--- Given data ---

******

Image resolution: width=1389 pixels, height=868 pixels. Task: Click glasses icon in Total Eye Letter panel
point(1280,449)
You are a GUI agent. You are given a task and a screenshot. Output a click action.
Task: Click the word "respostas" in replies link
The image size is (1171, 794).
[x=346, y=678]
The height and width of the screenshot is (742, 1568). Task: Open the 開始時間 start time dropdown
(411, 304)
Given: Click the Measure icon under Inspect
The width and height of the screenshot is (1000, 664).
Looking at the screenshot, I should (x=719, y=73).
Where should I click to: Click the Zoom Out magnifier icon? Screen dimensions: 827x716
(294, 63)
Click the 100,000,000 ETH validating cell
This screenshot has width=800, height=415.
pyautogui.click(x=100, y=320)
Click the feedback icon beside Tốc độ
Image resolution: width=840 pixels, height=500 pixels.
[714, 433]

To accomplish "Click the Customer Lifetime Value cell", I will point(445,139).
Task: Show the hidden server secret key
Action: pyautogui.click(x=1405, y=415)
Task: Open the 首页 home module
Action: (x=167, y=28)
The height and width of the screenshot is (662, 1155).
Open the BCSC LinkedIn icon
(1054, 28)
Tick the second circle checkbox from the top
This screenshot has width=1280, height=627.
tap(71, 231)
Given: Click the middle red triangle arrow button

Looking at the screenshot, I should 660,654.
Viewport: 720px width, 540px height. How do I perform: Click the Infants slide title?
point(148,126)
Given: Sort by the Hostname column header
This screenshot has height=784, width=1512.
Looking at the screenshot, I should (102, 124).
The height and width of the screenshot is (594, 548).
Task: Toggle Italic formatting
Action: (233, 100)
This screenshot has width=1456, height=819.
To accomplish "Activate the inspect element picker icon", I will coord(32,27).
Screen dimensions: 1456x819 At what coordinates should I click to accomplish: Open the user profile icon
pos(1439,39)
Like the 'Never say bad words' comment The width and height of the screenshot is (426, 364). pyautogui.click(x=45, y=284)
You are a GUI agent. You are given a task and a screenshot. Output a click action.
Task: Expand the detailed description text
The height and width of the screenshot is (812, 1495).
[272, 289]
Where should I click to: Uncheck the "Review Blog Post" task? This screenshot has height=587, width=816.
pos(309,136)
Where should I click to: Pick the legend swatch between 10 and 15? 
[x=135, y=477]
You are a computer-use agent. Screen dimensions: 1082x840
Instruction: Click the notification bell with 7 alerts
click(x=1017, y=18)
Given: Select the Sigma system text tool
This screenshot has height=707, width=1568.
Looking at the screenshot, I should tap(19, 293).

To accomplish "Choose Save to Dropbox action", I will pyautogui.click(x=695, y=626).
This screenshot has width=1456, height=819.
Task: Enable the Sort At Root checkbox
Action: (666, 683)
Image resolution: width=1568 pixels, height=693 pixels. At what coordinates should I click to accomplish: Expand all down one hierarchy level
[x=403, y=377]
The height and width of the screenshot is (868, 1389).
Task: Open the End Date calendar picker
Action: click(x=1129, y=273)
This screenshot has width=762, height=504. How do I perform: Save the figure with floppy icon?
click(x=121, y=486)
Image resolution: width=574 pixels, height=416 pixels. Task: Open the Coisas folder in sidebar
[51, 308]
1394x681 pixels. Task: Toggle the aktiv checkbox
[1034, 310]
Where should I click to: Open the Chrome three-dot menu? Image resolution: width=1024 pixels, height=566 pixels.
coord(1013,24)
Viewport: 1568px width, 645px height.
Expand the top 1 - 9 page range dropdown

******

--- Aim ---
Could you copy the records above word for word, keeping every line as it appears?

--- Full solution ---
Image resolution: width=1389 pixels, height=868 pixels. Task: Click glasses icon in Total Eye Letter panel
point(1280,449)
You are a GUI agent. You are given a task and a screenshot. Output a click action.
Task: Click the word "respostas" in replies link
The image size is (1171, 794).
[x=346, y=678]
The height and width of the screenshot is (742, 1568). Task: Open the 開始時間 start time dropdown
(411, 304)
Given: Click the Measure icon under Inspect
The width and height of the screenshot is (1000, 664).
Looking at the screenshot, I should (x=719, y=73).
Where should I click to: Click the Zoom Out magnifier icon? Screen dimensions: 827x716
(294, 63)
Click the 100,000,000 ETH validating cell
This screenshot has width=800, height=415.
pyautogui.click(x=100, y=320)
Click the feedback icon beside Tốc độ
Image resolution: width=840 pixels, height=500 pixels.
[714, 433]

To accomplish "Click the Customer Lifetime Value cell", I will point(445,139).
Task: Show the hidden server secret key
Action: pyautogui.click(x=1405, y=415)
Task: Open the 首页 home module
Action: (x=167, y=28)
The height and width of the screenshot is (662, 1155).
Open the BCSC LinkedIn icon
(1054, 28)
Tick the second circle checkbox from the top
This screenshot has width=1280, height=627.
tap(71, 231)
Given: Click the middle red triangle arrow button

Looking at the screenshot, I should 660,654.
Viewport: 720px width, 540px height. How do I perform: Click the Infants slide title?
point(148,126)
Given: Sort by the Hostname column header
This screenshot has height=784, width=1512.
Looking at the screenshot, I should (102, 124).
The height and width of the screenshot is (594, 548).
Task: Toggle Italic formatting
Action: (233, 100)
This screenshot has width=1456, height=819.
To accomplish "Activate the inspect element picker icon", I will coord(32,27).
Screen dimensions: 1456x819 At what coordinates should I click to accomplish: Open the user profile icon
pos(1439,39)
Like the 'Never say bad words' comment The width and height of the screenshot is (426, 364). pyautogui.click(x=45, y=284)
You are a GUI agent. You are given a task and a screenshot. Output a click action.
Task: Expand the detailed description text
The height and width of the screenshot is (812, 1495).
[272, 289]
Where should I click to: Uncheck the "Review Blog Post" task? This screenshot has height=587, width=816.
pos(309,136)
Where should I click to: Pick the legend swatch between 10 and 15? 
[x=135, y=477]
You are a computer-use agent. Screen dimensions: 1082x840
Instruction: Click the notification bell with 7 alerts
click(x=1017, y=18)
Given: Select the Sigma system text tool
This screenshot has height=707, width=1568.
Looking at the screenshot, I should tap(19, 293).

To accomplish "Choose Save to Dropbox action", I will pyautogui.click(x=695, y=626).
This screenshot has width=1456, height=819.
Task: Enable the Sort At Root checkbox
Action: (666, 683)
Image resolution: width=1568 pixels, height=693 pixels. At what coordinates should I click to accomplish: Expand all down one hierarchy level
[x=403, y=377]
The height and width of the screenshot is (868, 1389).
Task: Open the End Date calendar picker
Action: click(x=1129, y=273)
This screenshot has width=762, height=504. How do I perform: Save the figure with floppy icon?
click(x=121, y=486)
Image resolution: width=574 pixels, height=416 pixels. Task: Open the Coisas folder in sidebar
[51, 308]
1394x681 pixels. Task: Toggle the aktiv checkbox
[1034, 310]
Where should I click to: Open the Chrome three-dot menu? Image resolution: width=1024 pixels, height=566 pixels.
coord(1013,24)
Viewport: 1568px width, 645px height.
Expand the top 1 - 9 page range dropdown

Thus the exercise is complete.